Most members of the Peace Corps family were clearly pleased with the appointment of Williams. But as the fiftieth anniversary approached, it was still much too soon to assess his impact on the work, idea, and spirit of the Peace Corps.
Afterword. Does the Peace Corps Do Any Good?
In 1964, twenty-one-year-old Nancy Deeds, a new Peace Corps Volunteer, hunted for a place to live in a rundown, dirt-poor neighborhood in the fishing port of Chimbote on the Pacific coast of Peru. Joel Meister, another new Volunteer, helped her in the quest. The staff had imbued them with the Peace Corps housing ethos. Nancy needed quarters that brought her close to Peruvians and cost little enough for her meager living allowance.
But poor neighborhoods are overcrowded neighborhoods, and the first few houses had no room for her. The Volunteers encountered a teenager in front of the next house, a polite high school student with dark Indian features wearing black trousers and a white short-sleeved shirt. He listened carefully to their explanations in recently acquired Spanish and, after promising to see what he could do, slipped into the house.
The house was adobe, with no electricity or running water. An open sewer dribbled behind it, and the well lay 150 feet away. Scrawny dogs roamed the unpaved street without leash or supervision. The teenager’s father made bricks in the back yard. His mother added to the family income by selling fruit and vegetables out of a fro
nt window. The house had only three bedrooms, and all were occupied by the parents and nine children.
The teenager proposed that his reluctant parents rent the little room from which the mother sold fruit and vegetables. The American woman could pay more than the mother earned from her sales. The parents agreed, and Nancy rented the room—known as La Tiendita, or “little store”—for 150 soles ($7) a month.

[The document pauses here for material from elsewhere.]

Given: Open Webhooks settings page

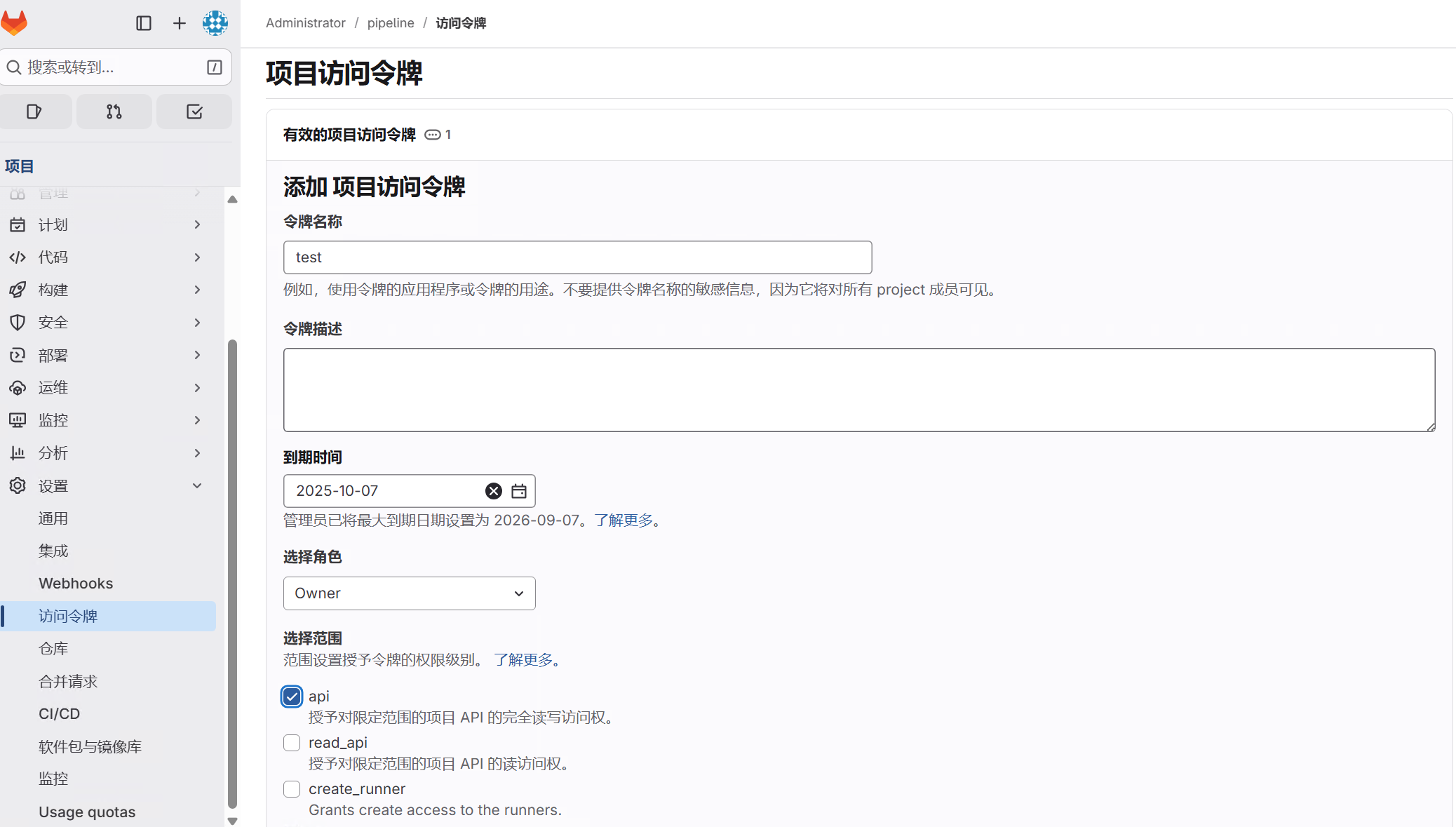Looking at the screenshot, I should coord(76,584).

The teenager—seventeen-year-old Alejandro Toledo—was the first member of his family to reach as far as high school. He shined shoes and sold snow cones to make up for the loss of family income caused by the time he had to spend in school. Chimbote was a step ahead for the Toledo family. They had come down from the impoverished village of Cabana in the nearby Andes highlands more than ten years earlier. Many other highlanders had joined them in the migration. The Toledos were a large family cut down by poverty, disease, and lack of sanitation. Seven of Alejandro’s fifteen brothers and sisters had died as infants.
Alejandro and the Peace Corps Volunteers grew close during the next two years. Joel, who lived two blocks away, and Nancy became counselors to the social and sports club that Alejandro and his friends had organized. Alejandro, in turn, helped the Volunteers with their summer camp, Campamento Atahualpa, and other community development projects.
Alejandro and Nancy would talk in her room, lit by a kerosene lamp. He would ask her questions about the world outside Chimbote. “There’s no doubt that I woke up and said, ‘Maybe I can go somewhere,’” Alejandro told a reporter more than forty years later.
A year after their arrival, Nancy and Joel Meister married in Chimbote with Alejandro’s parents, Anatolio and Margarita, standing in for the absent parents of the Peace Corps Volunteers at the wedding ceremony. Later that year, Alejandro won a small grant from a local civic organization to travel to the United States to study at a university.